KUTIPAN YANG DIBERIKAN:
________________________________________
Lemahnya perlindungan terhadap guru menjadi sorotan. Secara tidak langsung hal ini membuat batasan-batasan dan mengancam rasa aman yang dirasakan guru. Teguran dan tindakan seperti buah simalakama. Pada satu sisi, guru bertugas sebagai pendidik, yang artinya domain afektif harus menjadi faktor yang dikuatkan, utamanya dalam membentuk karakter.
Namun, di lapangan, pembiaran akan terus terjadi lantaran guru tidak berani bersikap terlalu jauh karena tidak ada rasa aman. Penjara sewaktu-waktu mengancam guru. Sebagai guru yang rasional, ia dipastikan akan mencari jalan tengah yang aman, yaitu dengan fokus menjalankan tugasnya sebagai tenaga pengajar.
Polemik ini rupanya mengusik pikiran Dede Yusuf. Tidak mau tinggal diam, ia sebagai wakil rakyat memberikan suaranya tentang bagaimana menyikapi permasalahan yang terjadi akhir-akhir ini, utamanya dalam kasus perundungan yang tidak hanya terjadi kepada siswa, tetapi juga kepada guru.
Babinsa tidak ada urgensinya
Pelibatan babinsa untuk menangani permasalahan di atas diajukan Dede sebagai solusi. Tentu ini tidak salah, tetapi juga dirasa sangat berlebihan. Bagaimana tidak, permasalahan perundungan tidak melulu tentang kekerasan. Sekalipun akibatnya adalah kekerasan, penyelesaiannya tentu bukan terkait dengan kekerasan juga.
Akar rumput yang sangat rumit dan lengkap menghiasi permasalahan ini. Berbagai pendekatan dirasa perlu diterapkan. Meskipun demikian, permasalahan perundungan ini bukan hanya terbatas guru BK (bimbingan konseling) ataupun BP (bimbingan dan penyuluhan), seperti yang disampaikan Dede, melainkan kerja kolaboratif yang melibatkan semua pihak termasuk keluarga.
Selain itu, pelibatan babinsa juga merupakan tindakan menakut-nakuti yang tidak lagi sesuai dengan tujuan pendidikan yang seharusnya memberikan rasa nyaman dan ramah. Oleh karena itu, saran melibatkan babinsa untuk mengatasi perundungan penulis anggap berlebihan dan tidak perlu.
Permasalahan ini adalah permasalahan kompleks yang membutuhkan penangan dari jalur yang panjang. Penanaman karakter dan keterlibatan orangtua justru lebih urgen dibandingkan melibatkan babinsa yang justru dikhawatirkan mengakibatkan permasalahan baru yang tidak sesuai dengan marwah pendidikan.
________________________________________
KUTIPAN SUMBER:

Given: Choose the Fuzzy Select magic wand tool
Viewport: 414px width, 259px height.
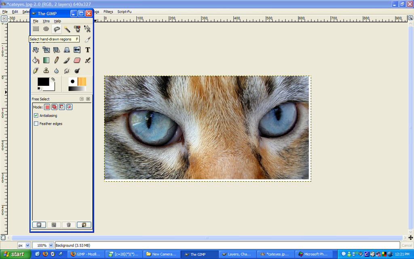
________________________________________
SOAL TERTULIS: Tolong tulis ulang bagian teks tentang perlindungan guru dan perundungan dari "Babinsa tidak ada" sampai "pihak termasuk keluarga.", dengan mengganti setiap "perundungan" menjadi "penindasan".

PEMBAHASAN SOAL:
Babinsa tidak ada urgensinya
Pelibatan babinsa untuk menangani permasalahan di atas diajukan Dede sebagai solusi. Tentu ini tidak salah, tetapi juga dirasa sangat berlebihan. Bagaimana tidak, permasalahan penindasan tidak melulu tentang kekerasan. Sekalipun akibatnya adalah kekerasan, penyelesaiannya tentu bukan terkait dengan kekerasan juga.
Akar rumput yang sangat rumit dan lengkap menghiasi permasalahan ini. Berbagai pendekatan dirasa perlu diterapkan. Meskipun demikian, permasalahan penindasan ini bukan hanya terbatas guru BK (bimbingan konseling) ataupun BP (bimbingan dan penyuluhan), seperti yang disampaikan Dede, melainkan kerja kolaboratif yang melibatkan semua pihak termasuk keluarga.